What is needed: Every line below from the one with "Given: Open 'Карта" through the one with "The image size is (1676, 791)." is to be repeated exactly, with no picture among them.

[Material for this task — start]

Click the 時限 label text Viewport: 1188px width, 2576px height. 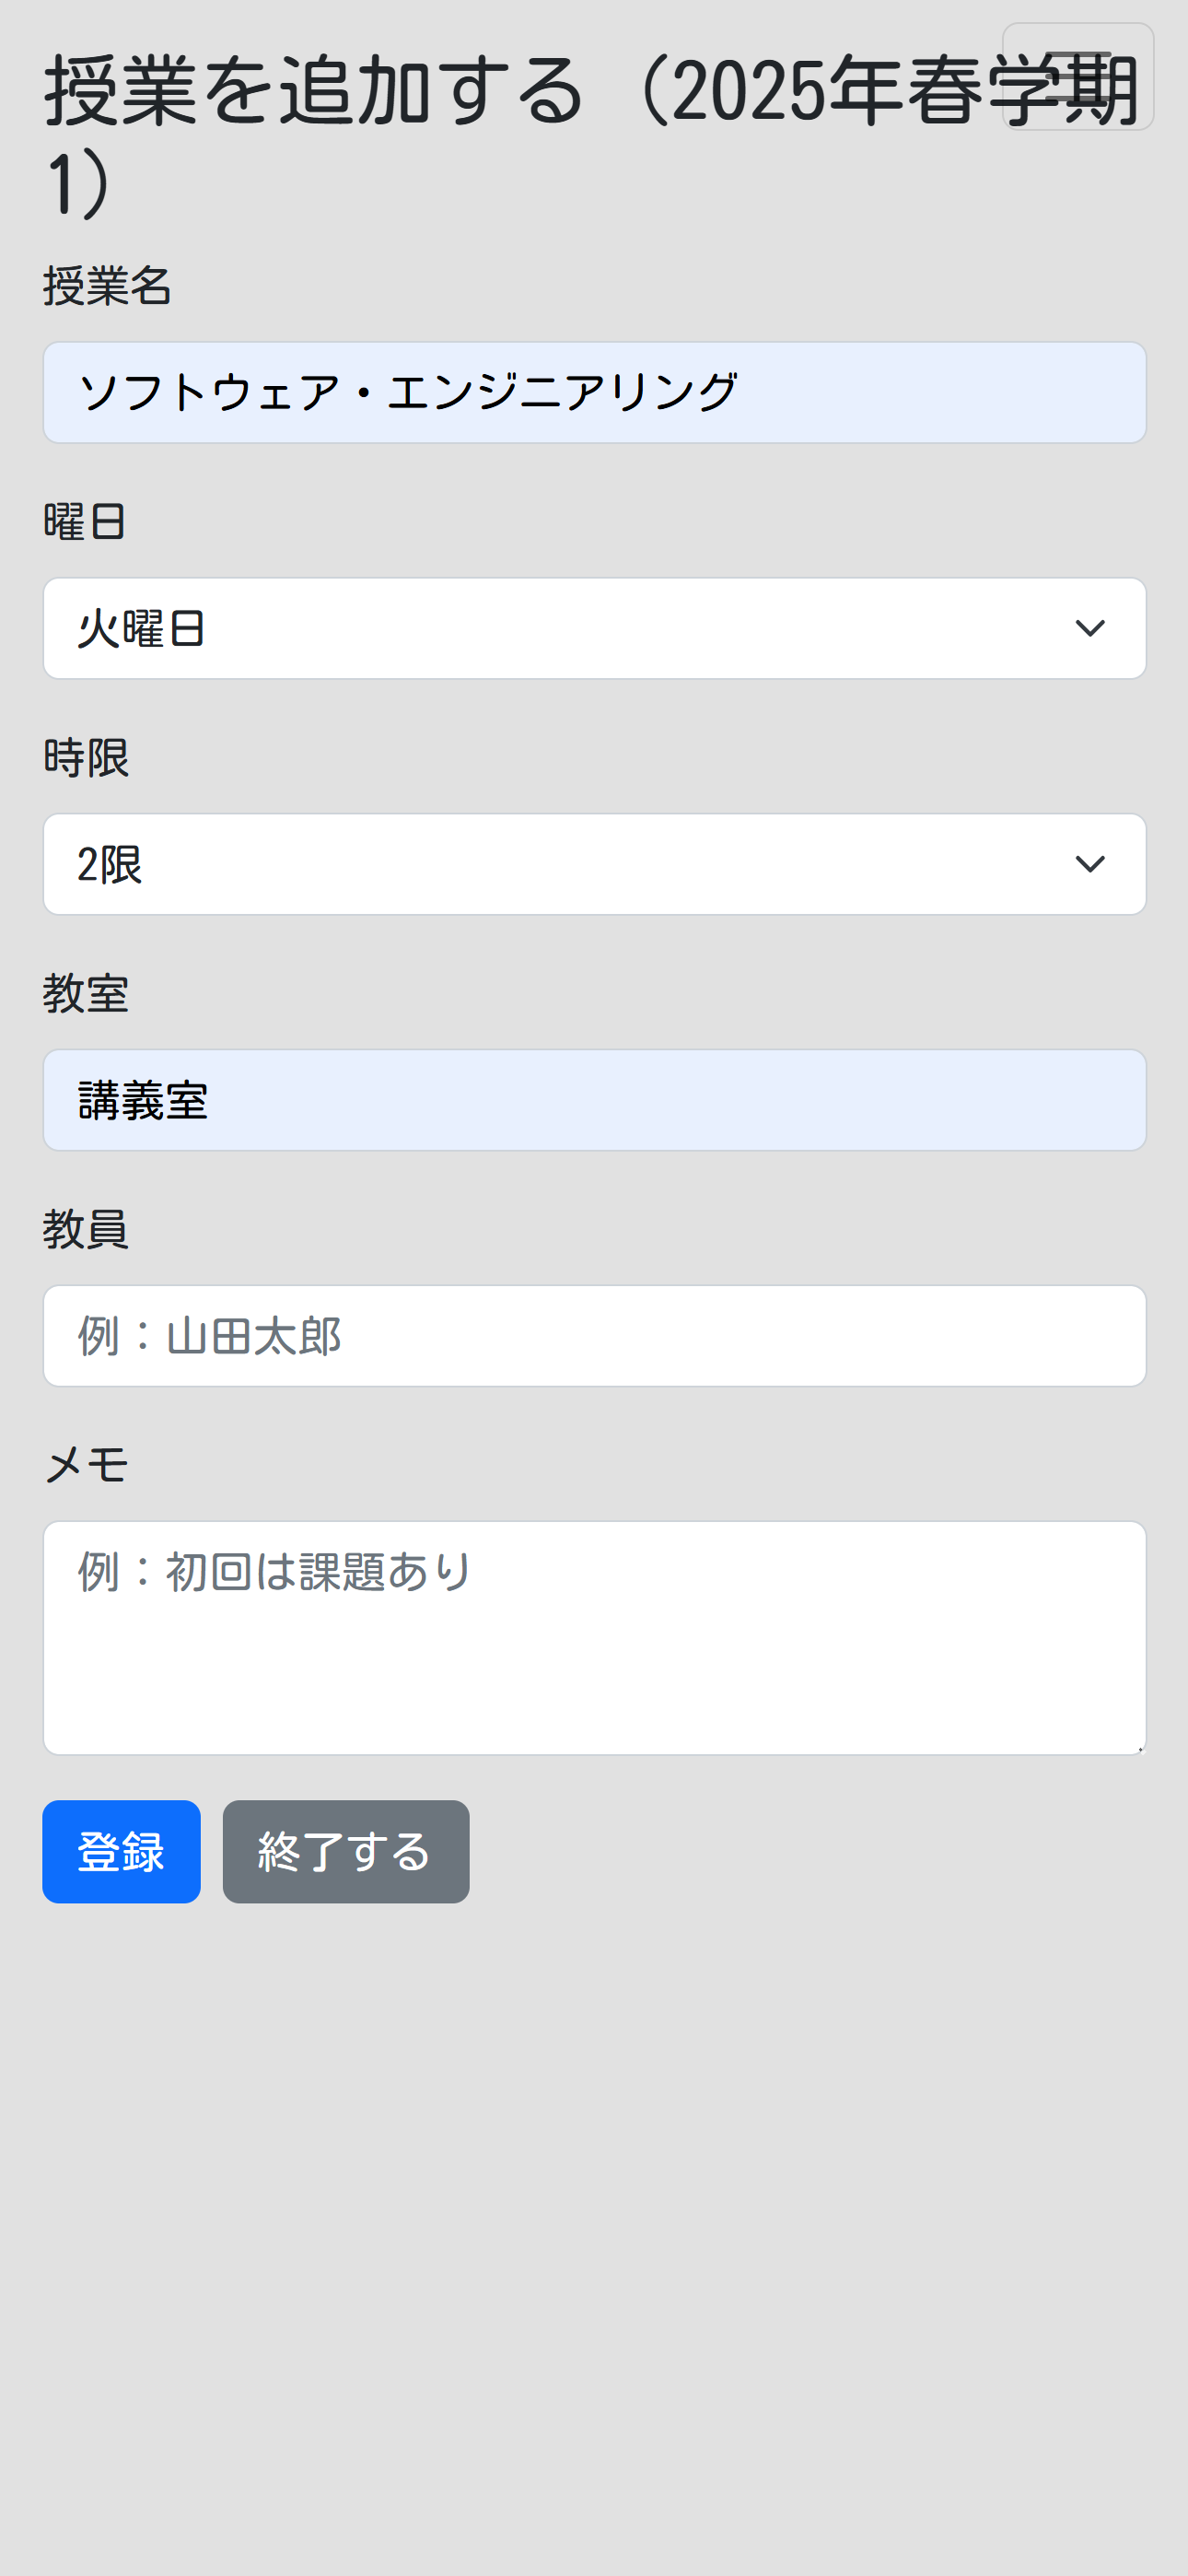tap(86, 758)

[Material for this task — finish]
[Material for this task — start]

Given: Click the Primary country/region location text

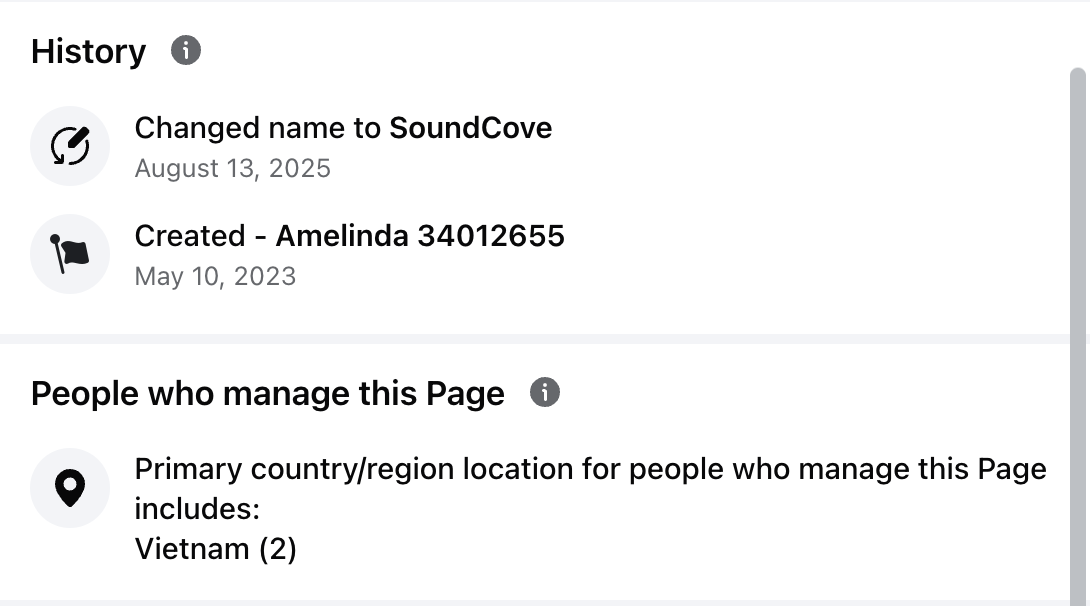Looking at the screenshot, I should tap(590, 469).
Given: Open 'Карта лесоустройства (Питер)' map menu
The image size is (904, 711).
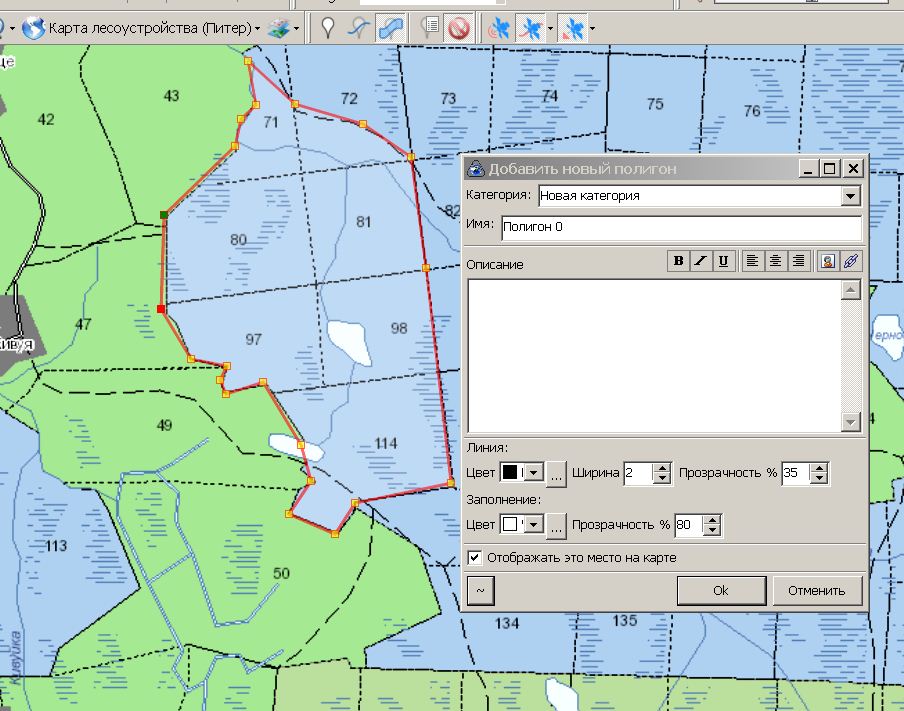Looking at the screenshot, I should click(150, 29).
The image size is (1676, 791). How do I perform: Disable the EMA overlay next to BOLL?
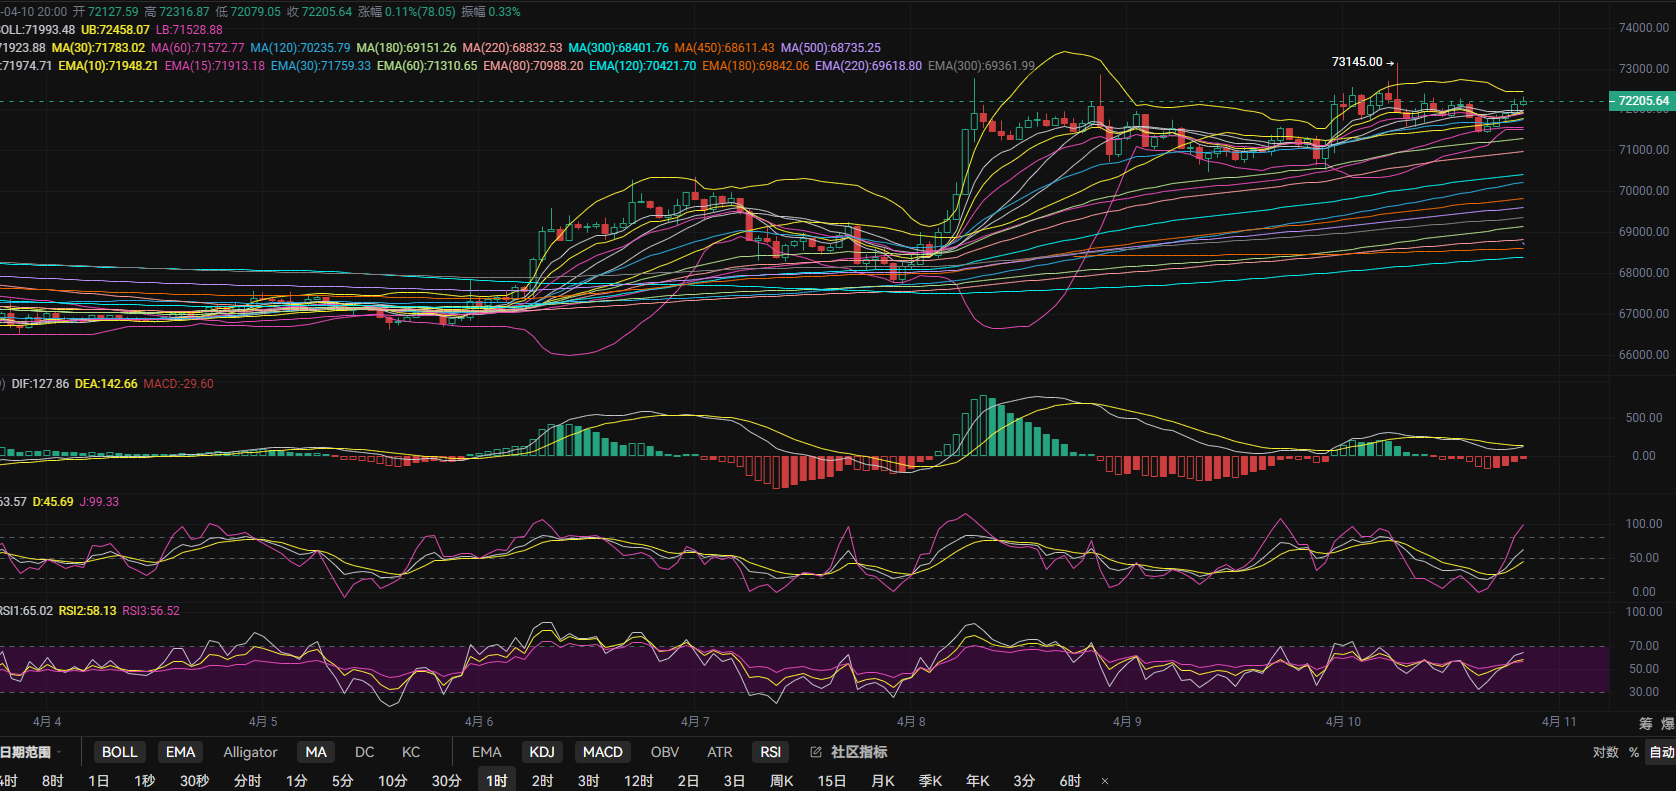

[Material for this task — finish]

The completed task:
Given: Open 'Карта лесоустройства (Питер)' map menu
The image size is (904, 711).
Looking at the screenshot, I should click(150, 29).
The image size is (1676, 791). How do I perform: Disable the EMA overlay next to BOLL?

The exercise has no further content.